Beh… aveva ragione, allo stesso modo in cui aveva ragione Guglielmo nel controbattergli: anche qui, i due religiosi si facevano portavoce di due linee di pensiero ugualmente diffuse (e ugualmente ortodosse). La prima, quella di chi, Vangeli alla mano, diceva “ecco! Vedi? Vedi? Gesù non ride mai! E la cosa non è quantomeno sospetta?”. La seconda, quella di chi, più possibilista, diceva “vabbeh, d’accordo, non ride mai, ma questo che vuol dire?”.

‘nsomma: in buona sostanza, anche qui, chiunque era libero di pensarla un po’ come voleva.
…e comunque, casomai la mia opinione interessasse a qualcuno, secondo me : Gesù rideva. Eccome!

Un pensiero su “[Pillole di Storia] Ma Gesù ha mai riso?

  1. Come conciliazione delle due posizioni, a me piace molto l’idea che propone Chesterton alla fine di “Ortodossia”.

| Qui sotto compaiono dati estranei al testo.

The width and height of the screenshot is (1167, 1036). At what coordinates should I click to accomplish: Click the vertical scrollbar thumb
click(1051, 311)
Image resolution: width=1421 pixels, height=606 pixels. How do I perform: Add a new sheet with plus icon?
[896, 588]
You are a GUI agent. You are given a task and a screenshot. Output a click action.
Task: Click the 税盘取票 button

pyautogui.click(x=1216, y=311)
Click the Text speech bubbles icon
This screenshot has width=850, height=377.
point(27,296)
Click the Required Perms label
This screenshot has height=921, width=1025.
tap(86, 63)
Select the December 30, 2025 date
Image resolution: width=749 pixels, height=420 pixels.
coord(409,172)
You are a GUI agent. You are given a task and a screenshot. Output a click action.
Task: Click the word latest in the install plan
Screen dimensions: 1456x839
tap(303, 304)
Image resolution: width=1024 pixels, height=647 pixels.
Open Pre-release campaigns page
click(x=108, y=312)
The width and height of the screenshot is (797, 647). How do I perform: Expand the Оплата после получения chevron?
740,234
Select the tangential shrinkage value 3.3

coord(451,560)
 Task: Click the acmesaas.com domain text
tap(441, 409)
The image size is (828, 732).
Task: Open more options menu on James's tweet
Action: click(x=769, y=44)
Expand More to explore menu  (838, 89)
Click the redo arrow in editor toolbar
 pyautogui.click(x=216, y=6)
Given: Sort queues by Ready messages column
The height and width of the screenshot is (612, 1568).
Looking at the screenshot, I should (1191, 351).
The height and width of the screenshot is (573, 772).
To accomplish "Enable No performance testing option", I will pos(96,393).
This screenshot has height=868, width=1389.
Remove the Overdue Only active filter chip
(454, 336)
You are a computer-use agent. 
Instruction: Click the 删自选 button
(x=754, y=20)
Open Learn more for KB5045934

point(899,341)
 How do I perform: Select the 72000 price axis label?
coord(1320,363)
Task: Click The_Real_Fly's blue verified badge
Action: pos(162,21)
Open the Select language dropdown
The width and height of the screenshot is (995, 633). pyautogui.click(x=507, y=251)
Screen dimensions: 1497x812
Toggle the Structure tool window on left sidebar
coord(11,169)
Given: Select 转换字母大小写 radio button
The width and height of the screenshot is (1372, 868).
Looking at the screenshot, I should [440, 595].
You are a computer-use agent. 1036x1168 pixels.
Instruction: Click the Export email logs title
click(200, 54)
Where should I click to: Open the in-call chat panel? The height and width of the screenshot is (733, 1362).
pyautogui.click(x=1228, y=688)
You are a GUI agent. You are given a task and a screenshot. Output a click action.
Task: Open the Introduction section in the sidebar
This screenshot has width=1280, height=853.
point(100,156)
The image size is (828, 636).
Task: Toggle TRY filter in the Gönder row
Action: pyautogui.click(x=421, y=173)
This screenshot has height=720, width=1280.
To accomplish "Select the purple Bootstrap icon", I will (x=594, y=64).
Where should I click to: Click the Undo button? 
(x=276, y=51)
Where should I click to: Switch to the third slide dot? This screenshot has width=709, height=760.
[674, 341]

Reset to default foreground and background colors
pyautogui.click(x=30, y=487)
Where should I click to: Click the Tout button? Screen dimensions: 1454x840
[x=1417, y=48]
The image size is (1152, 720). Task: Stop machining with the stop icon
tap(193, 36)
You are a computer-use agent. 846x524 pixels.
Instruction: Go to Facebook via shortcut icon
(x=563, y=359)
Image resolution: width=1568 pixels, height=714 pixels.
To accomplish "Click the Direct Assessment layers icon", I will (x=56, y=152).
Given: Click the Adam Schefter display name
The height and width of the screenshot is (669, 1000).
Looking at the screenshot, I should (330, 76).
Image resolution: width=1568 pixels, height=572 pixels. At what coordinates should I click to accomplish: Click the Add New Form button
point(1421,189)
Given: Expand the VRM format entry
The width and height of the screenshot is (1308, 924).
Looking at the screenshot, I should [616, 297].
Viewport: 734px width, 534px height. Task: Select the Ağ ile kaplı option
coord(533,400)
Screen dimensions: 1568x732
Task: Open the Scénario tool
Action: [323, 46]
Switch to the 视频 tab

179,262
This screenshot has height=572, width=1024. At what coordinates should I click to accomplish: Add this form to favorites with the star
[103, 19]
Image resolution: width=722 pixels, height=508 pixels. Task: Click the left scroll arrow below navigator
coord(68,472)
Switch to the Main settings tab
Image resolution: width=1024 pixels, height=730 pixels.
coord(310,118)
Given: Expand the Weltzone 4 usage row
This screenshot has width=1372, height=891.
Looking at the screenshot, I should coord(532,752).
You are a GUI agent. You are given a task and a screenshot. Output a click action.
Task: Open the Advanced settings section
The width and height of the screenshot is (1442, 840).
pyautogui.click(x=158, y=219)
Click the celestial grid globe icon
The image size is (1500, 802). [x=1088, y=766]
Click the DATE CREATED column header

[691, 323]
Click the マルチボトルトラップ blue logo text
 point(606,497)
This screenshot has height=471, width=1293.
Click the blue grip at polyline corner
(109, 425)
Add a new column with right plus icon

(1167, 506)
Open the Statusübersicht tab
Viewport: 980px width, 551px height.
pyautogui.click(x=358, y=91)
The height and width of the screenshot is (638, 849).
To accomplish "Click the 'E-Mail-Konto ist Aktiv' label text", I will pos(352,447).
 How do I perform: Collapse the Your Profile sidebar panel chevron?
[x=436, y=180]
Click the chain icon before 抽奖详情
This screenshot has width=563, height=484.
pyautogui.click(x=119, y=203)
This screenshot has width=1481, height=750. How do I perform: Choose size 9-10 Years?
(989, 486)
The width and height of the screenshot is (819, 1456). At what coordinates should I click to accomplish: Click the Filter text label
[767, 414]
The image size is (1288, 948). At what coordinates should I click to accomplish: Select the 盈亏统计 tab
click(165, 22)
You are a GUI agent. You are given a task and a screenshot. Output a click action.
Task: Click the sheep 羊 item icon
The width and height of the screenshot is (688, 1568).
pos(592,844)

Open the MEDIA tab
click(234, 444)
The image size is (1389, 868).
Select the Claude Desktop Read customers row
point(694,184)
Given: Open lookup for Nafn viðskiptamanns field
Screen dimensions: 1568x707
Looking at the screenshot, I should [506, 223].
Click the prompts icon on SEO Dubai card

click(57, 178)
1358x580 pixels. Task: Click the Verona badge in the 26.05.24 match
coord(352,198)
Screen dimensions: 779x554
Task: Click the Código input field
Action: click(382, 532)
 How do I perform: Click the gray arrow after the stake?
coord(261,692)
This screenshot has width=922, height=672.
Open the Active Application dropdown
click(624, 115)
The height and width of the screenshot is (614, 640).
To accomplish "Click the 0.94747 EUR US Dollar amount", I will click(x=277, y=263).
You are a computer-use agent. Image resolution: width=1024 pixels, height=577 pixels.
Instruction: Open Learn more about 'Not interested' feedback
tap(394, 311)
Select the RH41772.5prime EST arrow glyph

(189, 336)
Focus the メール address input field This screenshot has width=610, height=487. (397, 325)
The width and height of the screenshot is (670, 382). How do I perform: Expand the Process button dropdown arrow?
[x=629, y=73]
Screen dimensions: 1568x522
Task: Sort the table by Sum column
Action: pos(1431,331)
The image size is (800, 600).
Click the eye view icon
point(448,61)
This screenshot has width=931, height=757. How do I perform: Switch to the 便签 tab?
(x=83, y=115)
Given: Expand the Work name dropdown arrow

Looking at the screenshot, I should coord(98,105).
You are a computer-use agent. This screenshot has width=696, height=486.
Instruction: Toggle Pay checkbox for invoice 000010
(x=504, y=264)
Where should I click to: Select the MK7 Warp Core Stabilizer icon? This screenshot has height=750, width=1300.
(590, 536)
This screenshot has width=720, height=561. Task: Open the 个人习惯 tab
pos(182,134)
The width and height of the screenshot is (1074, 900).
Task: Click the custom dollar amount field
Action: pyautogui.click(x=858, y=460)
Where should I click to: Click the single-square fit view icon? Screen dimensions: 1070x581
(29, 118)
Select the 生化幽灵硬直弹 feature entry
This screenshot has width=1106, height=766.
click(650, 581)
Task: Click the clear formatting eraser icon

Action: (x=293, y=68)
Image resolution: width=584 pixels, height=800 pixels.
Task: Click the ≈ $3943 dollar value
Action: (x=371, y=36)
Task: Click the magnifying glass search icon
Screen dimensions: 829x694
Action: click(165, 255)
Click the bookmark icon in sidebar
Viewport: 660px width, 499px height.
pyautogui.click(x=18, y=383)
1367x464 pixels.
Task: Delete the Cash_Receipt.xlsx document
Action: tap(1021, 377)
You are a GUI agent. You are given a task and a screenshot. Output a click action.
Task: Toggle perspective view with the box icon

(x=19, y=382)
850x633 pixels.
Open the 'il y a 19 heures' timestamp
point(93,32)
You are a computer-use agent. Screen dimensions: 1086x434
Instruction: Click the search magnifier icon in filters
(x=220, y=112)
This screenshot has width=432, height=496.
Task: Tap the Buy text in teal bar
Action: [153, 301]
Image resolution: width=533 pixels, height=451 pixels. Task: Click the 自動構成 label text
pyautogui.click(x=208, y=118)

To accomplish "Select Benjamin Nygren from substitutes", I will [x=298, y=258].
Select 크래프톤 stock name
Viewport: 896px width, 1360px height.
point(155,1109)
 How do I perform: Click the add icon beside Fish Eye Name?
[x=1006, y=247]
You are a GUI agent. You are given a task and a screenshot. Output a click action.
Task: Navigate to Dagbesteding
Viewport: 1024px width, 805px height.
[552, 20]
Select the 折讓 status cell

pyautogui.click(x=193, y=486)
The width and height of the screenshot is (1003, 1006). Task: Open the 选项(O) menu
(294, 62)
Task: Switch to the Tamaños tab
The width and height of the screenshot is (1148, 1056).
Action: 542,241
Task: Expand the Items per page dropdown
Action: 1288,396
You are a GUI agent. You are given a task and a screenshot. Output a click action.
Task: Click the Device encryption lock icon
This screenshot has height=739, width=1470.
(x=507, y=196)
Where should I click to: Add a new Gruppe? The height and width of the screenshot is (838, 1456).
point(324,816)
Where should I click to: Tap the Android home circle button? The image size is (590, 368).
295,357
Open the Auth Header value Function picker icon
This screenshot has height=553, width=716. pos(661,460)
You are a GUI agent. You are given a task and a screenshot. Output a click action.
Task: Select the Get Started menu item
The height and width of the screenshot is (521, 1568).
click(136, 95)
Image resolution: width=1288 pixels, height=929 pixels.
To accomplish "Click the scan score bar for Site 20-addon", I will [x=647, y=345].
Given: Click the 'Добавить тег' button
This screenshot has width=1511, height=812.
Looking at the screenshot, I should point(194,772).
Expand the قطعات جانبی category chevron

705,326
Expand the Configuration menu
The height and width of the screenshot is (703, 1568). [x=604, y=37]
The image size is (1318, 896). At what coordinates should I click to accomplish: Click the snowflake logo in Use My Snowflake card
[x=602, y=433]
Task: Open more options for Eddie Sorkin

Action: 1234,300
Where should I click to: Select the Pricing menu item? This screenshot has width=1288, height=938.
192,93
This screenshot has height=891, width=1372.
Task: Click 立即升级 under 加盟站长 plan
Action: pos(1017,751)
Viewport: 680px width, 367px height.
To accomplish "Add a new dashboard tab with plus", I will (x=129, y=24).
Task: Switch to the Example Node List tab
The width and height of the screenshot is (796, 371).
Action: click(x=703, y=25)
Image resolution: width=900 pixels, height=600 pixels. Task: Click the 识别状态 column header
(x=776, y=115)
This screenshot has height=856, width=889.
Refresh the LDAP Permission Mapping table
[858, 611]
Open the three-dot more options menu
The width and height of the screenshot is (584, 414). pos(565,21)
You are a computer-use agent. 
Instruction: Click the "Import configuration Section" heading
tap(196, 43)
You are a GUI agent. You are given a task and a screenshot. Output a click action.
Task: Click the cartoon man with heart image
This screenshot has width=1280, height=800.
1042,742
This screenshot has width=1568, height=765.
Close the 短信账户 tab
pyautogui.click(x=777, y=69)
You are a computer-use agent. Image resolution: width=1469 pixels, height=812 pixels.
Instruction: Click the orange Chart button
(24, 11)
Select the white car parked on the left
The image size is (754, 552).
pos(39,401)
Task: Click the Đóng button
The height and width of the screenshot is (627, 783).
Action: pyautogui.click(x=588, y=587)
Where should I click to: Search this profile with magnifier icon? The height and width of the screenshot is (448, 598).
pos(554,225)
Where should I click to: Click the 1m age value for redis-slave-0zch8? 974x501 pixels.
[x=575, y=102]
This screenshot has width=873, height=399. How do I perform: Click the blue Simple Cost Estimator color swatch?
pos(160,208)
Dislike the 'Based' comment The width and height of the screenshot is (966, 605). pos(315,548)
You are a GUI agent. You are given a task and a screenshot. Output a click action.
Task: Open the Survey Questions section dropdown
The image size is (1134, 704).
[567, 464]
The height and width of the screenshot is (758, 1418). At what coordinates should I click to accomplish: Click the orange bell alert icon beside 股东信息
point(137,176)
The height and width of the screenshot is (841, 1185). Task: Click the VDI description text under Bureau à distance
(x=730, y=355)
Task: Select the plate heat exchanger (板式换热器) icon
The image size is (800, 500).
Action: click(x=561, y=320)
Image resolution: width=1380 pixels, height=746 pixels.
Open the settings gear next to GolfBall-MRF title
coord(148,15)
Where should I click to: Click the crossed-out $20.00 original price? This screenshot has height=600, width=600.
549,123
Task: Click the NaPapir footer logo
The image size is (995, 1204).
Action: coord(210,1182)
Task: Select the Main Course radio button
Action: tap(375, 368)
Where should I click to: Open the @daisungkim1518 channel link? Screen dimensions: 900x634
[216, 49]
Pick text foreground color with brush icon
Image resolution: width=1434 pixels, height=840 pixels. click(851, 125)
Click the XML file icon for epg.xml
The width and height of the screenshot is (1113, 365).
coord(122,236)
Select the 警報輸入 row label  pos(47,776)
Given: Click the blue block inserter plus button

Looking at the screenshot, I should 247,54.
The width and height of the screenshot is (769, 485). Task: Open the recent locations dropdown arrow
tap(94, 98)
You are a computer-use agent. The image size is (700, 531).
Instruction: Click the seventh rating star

    The tremendous figure which fills the Gospels towers in this respect, as in every other, above all the thinkers who ever thought themselves tall. His pathos was natural, almost casual. The Stoics, ancient and modern, were proud of concealing their tears. He never concealed His tears; He showed them plainly on His open face at any daily sight, such as the far sight of His native city. Yet He concealed something. Solemn supermen and imperial diplomatists are proud of restraining their anger. He never restrained His anger. He flung furniture down the front steps of the Temple, and asked men how they expected to escape the damnation of Hell. Yet He restrained something. I say it with reverence; there was in that shattering personality a thread that must be called shyness. There was something that He hid from all men when He went up a mountain to pray. There was something that He covered constantly by abrupt silence or impetuous isolation. There was some one thing that was too great for God to show us when He walked upon our earth; and I have sometimes fancied that it was His mirth.”